Gorenzel erklärte kürzlich, dass Rede und Antwort – gerade in solch schwierigen Situationen – zu den Aufgaben einer starken Führungspersönlichkeit gehören. Sehen Sie das anders?
Gorenzel und Scharold sind die Geschäftsführer der KGaA und – was den Profifußball anbelangt – die ersten Ansprechpartner. Wenn ich den beiden was zu sagen habe, mache ich das persönlich. Ich muss mein Gesicht aber nicht jede Woche in der Zeitung sehen, um zu wissen, dass ich der Präsident bin.

Sie gehen also lieber "auf Tauchstation", wie es Ihnen Stimoniaris vorgeworfen hat?
Die Behauptung gehört für mich zum Wahlkampfgetöse. Schlammcatchen ist nicht meine bevorzugte Disziplin. Ich interpretiere mein Amt nun mal in der Öffentlichkeit zurückhaltender als andere und weiß aus Gesprächen mit Mitarbeitern, Sponsoren und Partnern der KGaA, dass sie das zu schätzen wissen.

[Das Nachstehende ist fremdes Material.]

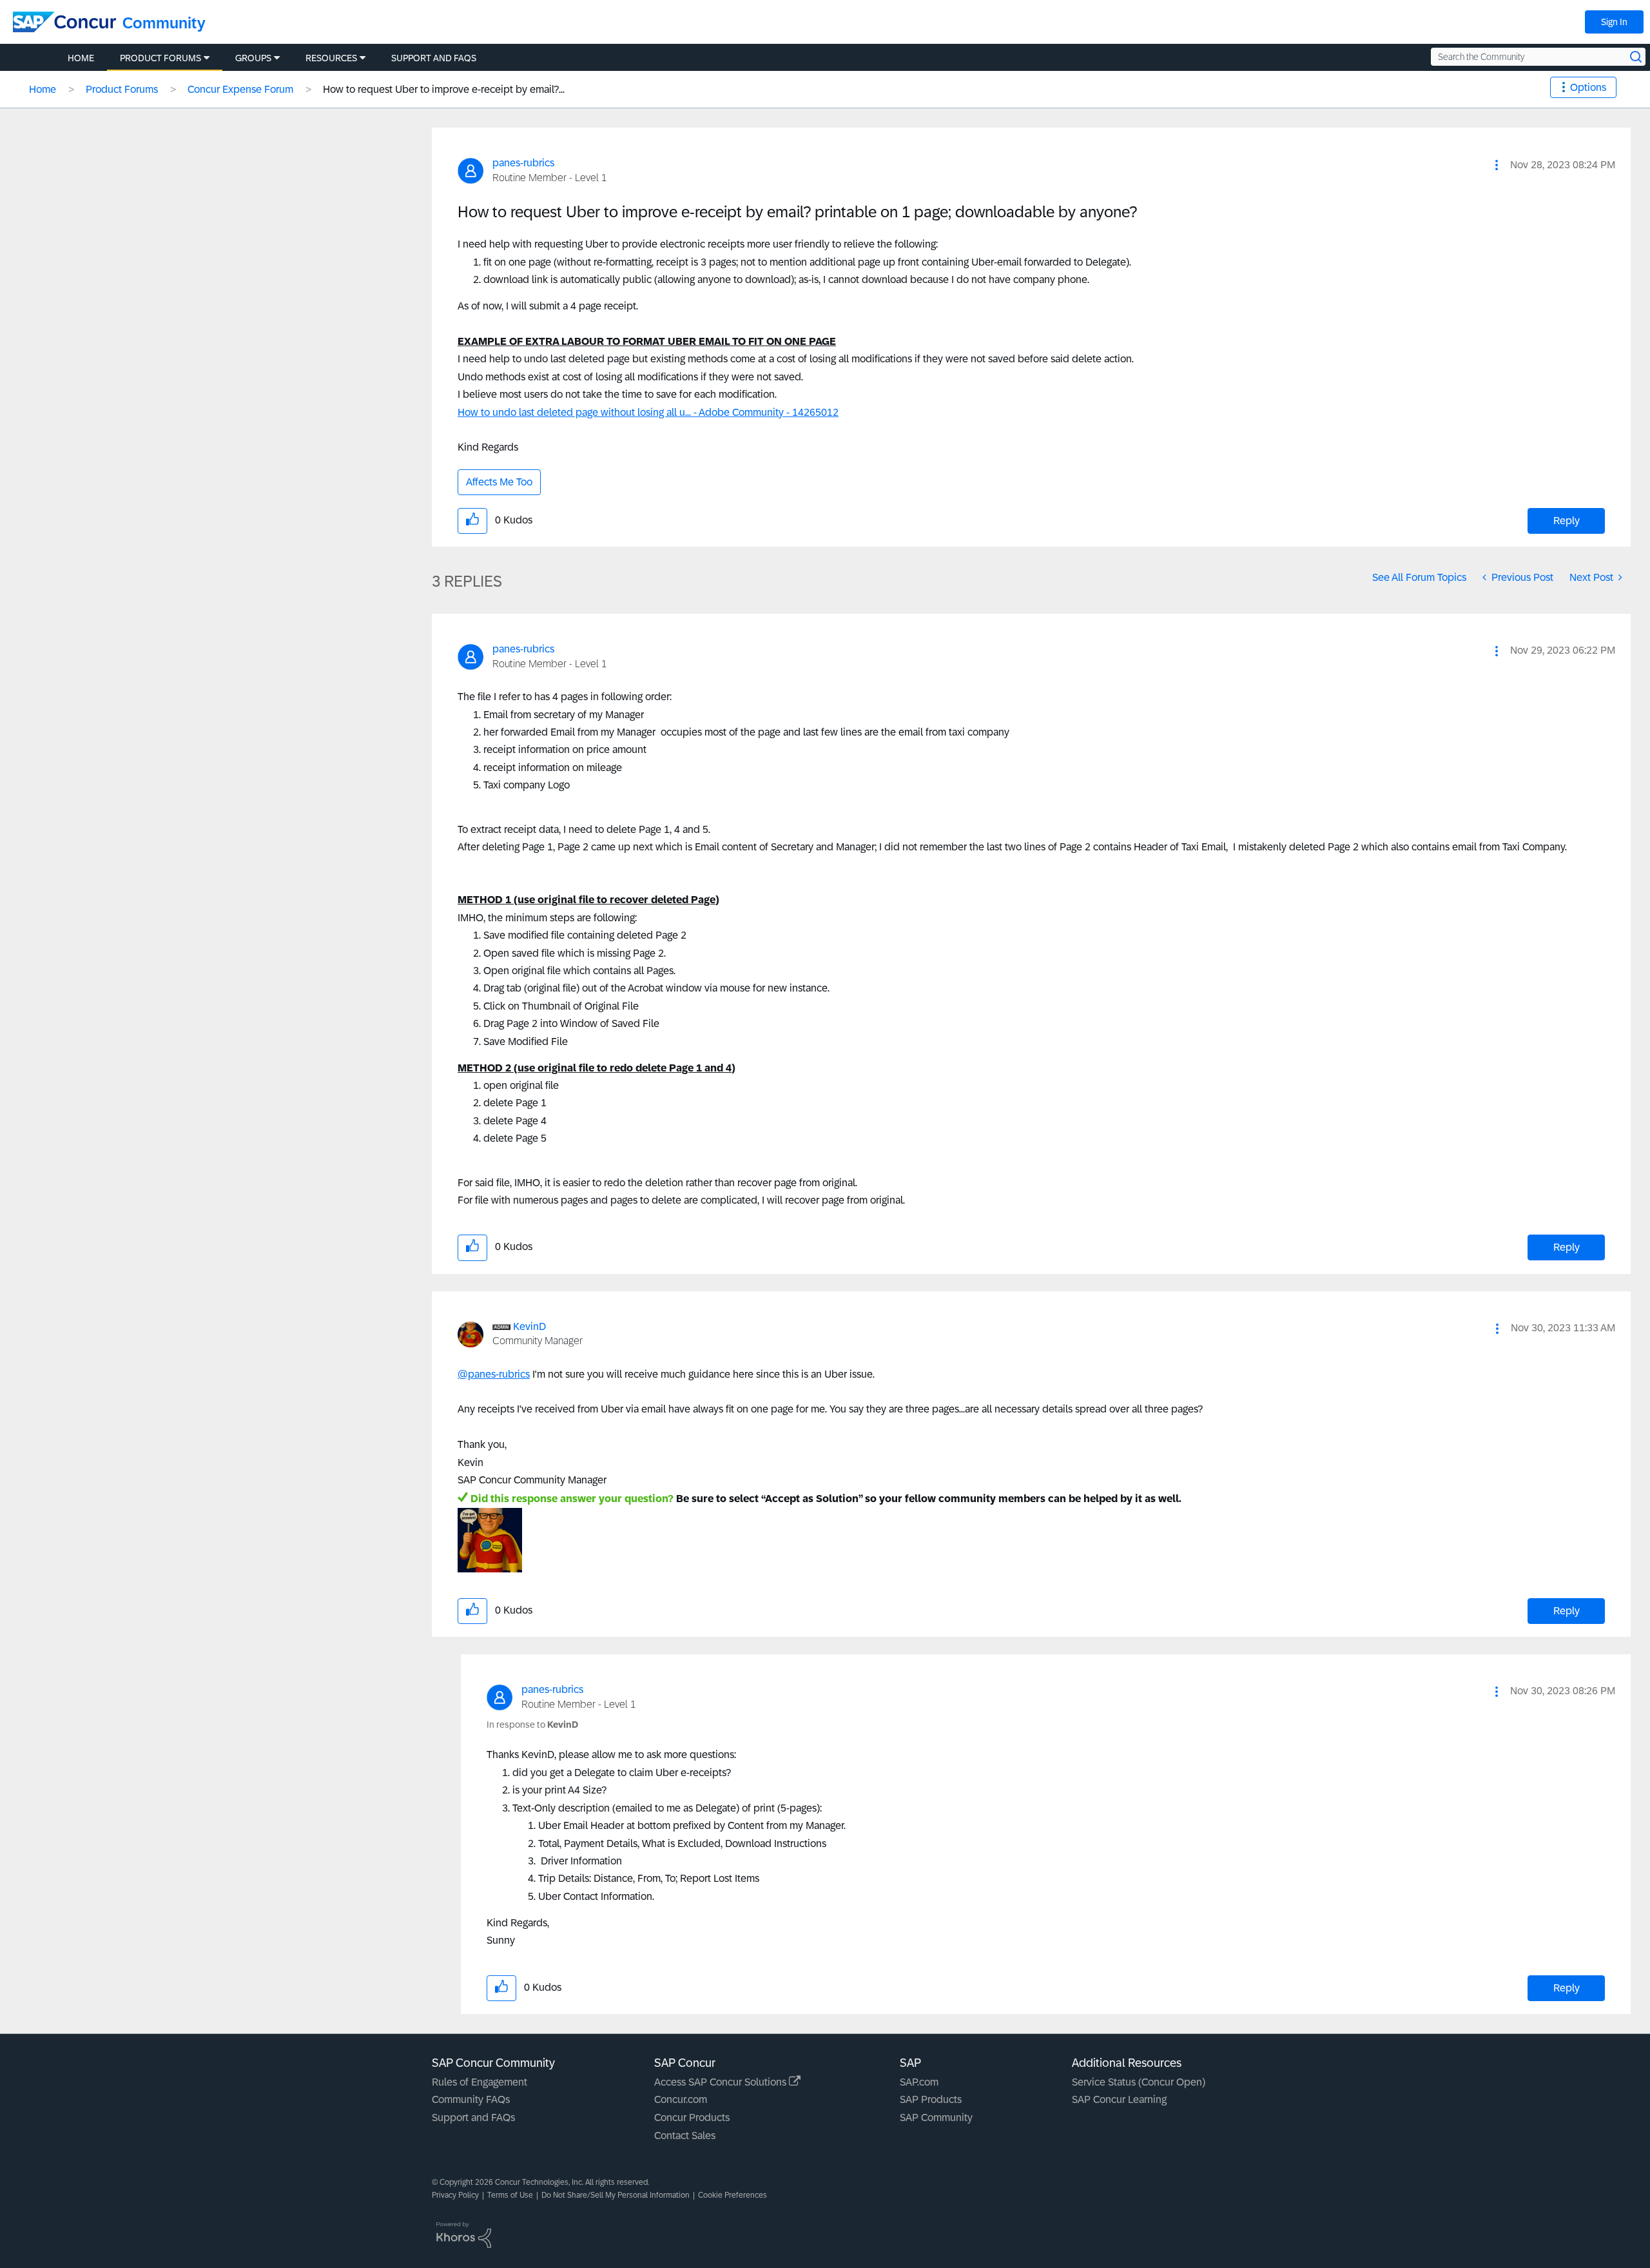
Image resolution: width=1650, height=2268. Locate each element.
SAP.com (919, 2082)
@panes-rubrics (494, 1374)
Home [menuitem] (81, 58)
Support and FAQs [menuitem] (433, 58)
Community (164, 23)
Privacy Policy (455, 2195)
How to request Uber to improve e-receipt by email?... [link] (444, 89)
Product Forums (122, 89)
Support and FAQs (473, 2117)
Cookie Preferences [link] (732, 2195)
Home (42, 89)
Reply (1566, 520)
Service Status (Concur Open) (1138, 2082)
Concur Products (692, 2117)
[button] (1497, 165)
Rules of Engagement (479, 2082)
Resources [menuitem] (331, 58)
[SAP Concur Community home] (64, 22)
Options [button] (1588, 87)
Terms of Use (510, 2195)
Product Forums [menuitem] (160, 58)
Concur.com (680, 2099)
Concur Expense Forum (240, 89)
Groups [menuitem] (253, 58)
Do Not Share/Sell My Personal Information (615, 2195)
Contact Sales (684, 2135)
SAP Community (936, 2117)
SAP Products (931, 2099)
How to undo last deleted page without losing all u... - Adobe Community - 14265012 (648, 412)
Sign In (1614, 22)
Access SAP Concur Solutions (721, 2082)
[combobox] (1538, 57)
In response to (532, 1724)
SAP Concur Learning (1119, 2099)
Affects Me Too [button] (499, 481)
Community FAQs (471, 2099)
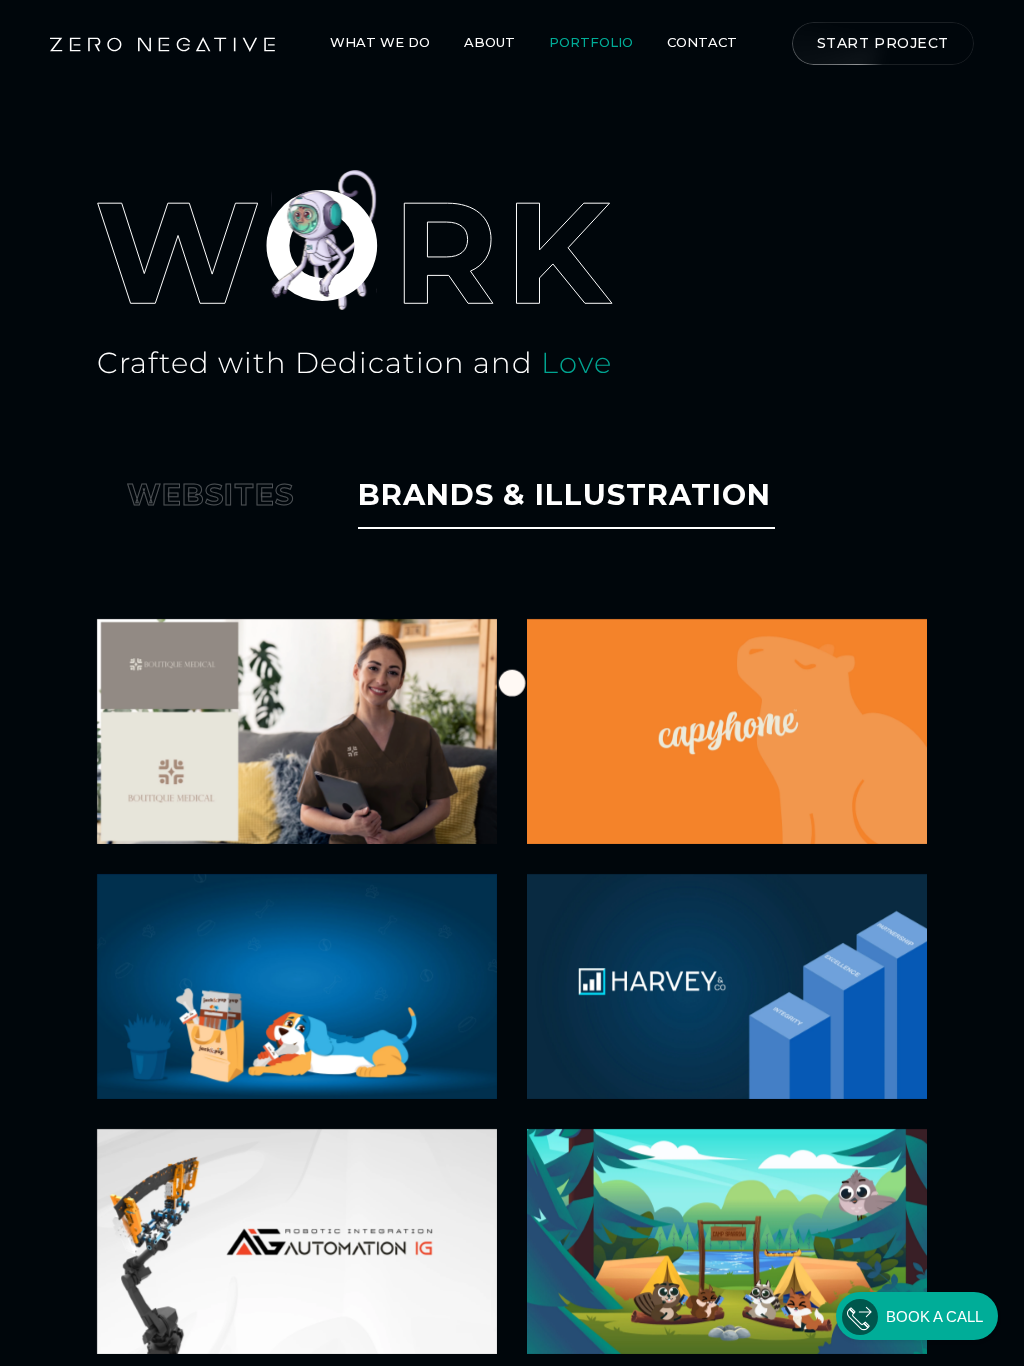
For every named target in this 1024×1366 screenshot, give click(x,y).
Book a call (934, 1316)
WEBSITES (210, 494)
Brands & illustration (564, 494)
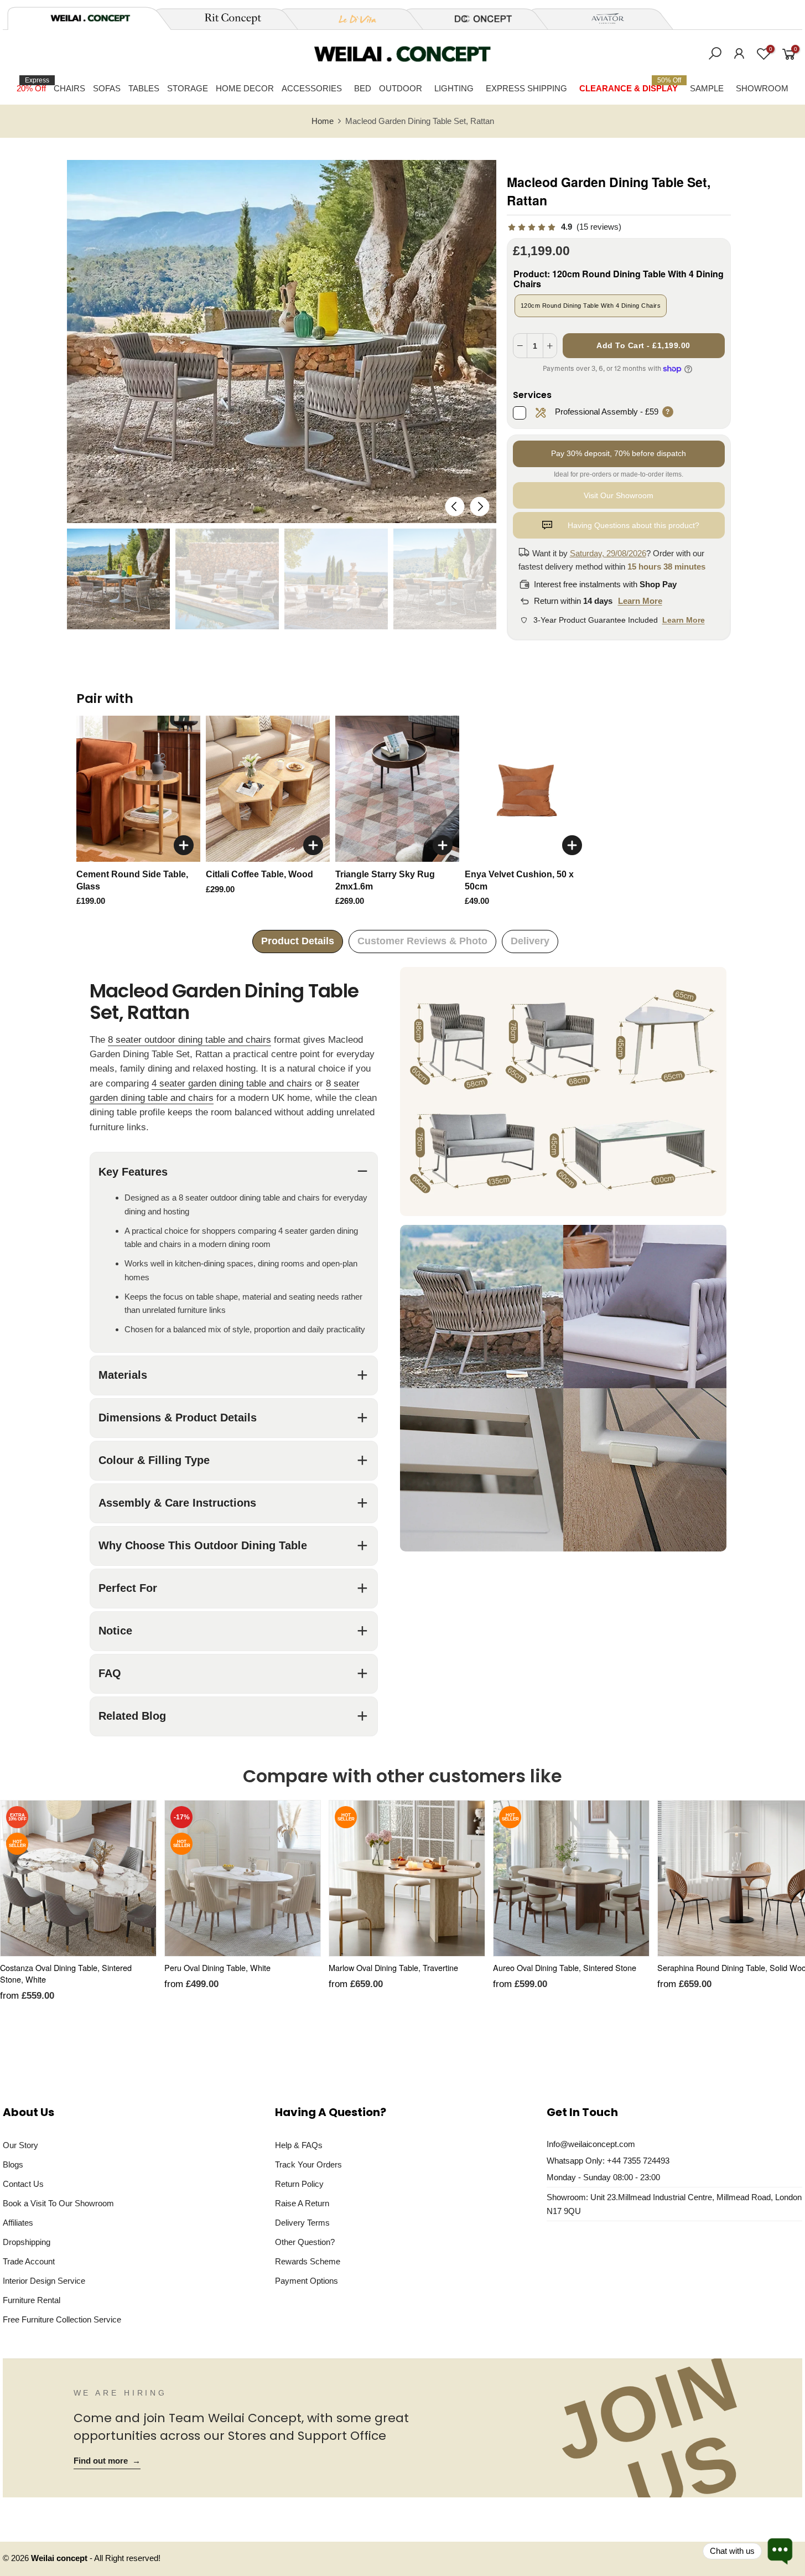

Und bezüglich des Grünwalder Stadions diskutieren wir intern seit langem mehrere Optionen, müssen aber zunächst das Ergebnis der Machbarkeitsstudie abwarten – da gibt es noch nichts Neues. Hilfreich für die bevorstehenden Prozesse ist es aber nicht, wenn Funktionäre des TSV 1860 über ungelegte Eier in der Öffentlichkeit gackern.

Mit welcher Strategie kann der TSV 1860 eine erfolgreiche Zukunft einläuten?
Zunächst muss es ein gemeinsames Verständnis davon geben, dass weitere Investoren dem Unternehmen guttun. Damit ein Einstieg für weitere Gesellschafter attraktiv wird, ist der Kooperationsvertrag neu zu regeln. Dabei werden beide bestehenden Gesellschafter auf Maximalforderungen verzichten müssen. Außerdem muss sich das Unternehmen soweit restrukturieren, dass es nicht mehr ausschließlich über Darlehen finanziert wird. Das ist alles machbar. Es braucht aber Überzeugungsarbeit auf allen Seiten.